Directions: Omit all pictures, and print word for word only the lines from the one containing "Task: Open Absorber" through the end of the data.

Extracted records:
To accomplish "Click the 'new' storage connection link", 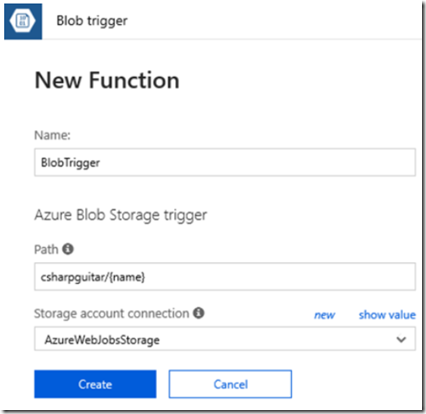I will (324, 315).
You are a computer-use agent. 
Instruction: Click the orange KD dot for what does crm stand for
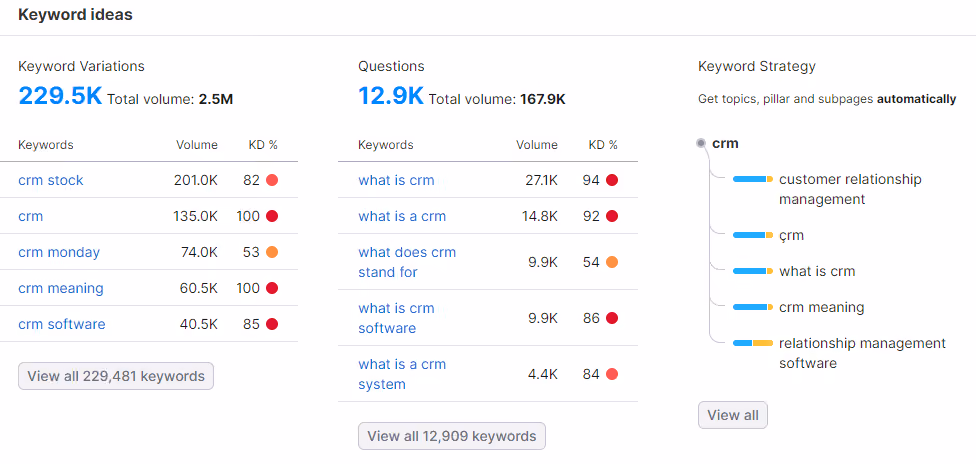click(x=612, y=262)
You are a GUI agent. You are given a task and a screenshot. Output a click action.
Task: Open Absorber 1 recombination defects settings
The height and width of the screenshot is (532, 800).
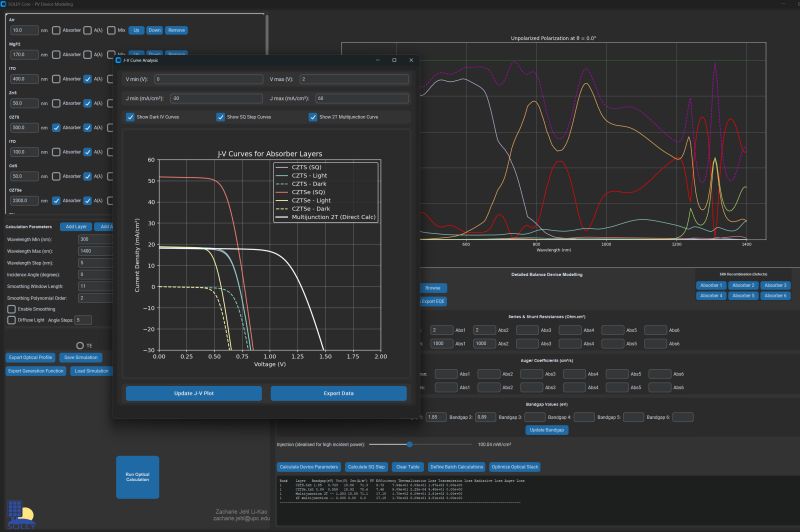coord(711,285)
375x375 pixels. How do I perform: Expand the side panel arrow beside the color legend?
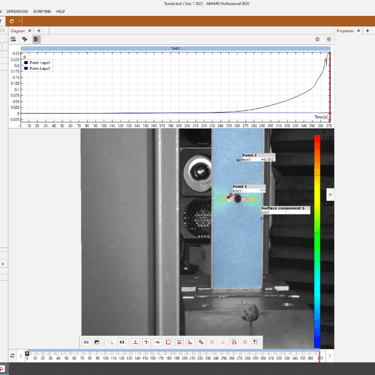[x=330, y=194]
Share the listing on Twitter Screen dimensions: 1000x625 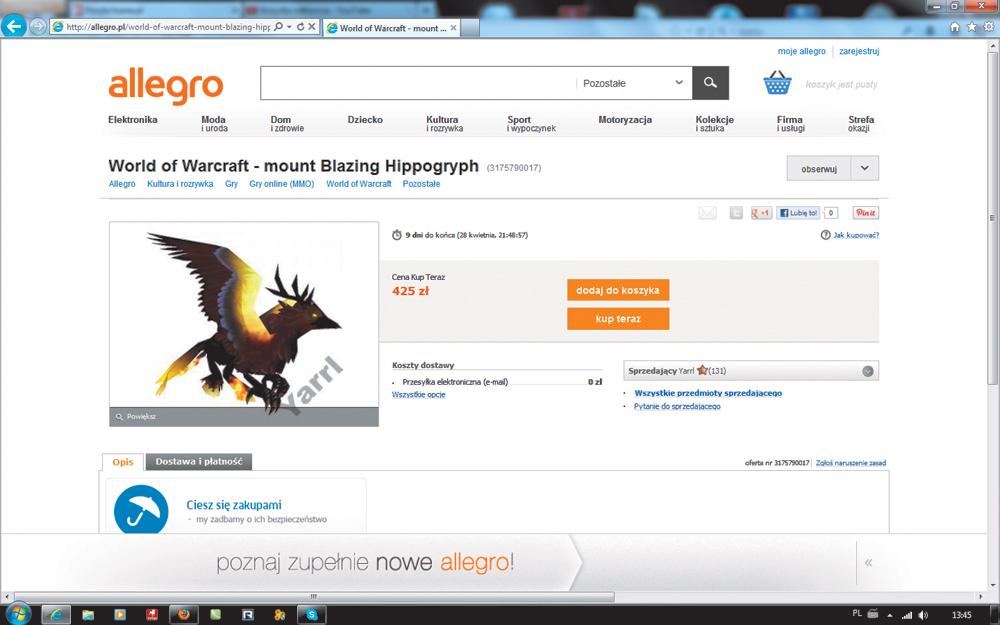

Solved exercise:
Task: Open Absorber 1 recombination defects settings
The height and width of the screenshot is (532, 800).
coord(711,285)
375x375 pixels. How do I perform: Expand the side panel arrow beside the color legend?
[x=330, y=194]
Share the listing on Twitter Screen dimensions: 1000x625 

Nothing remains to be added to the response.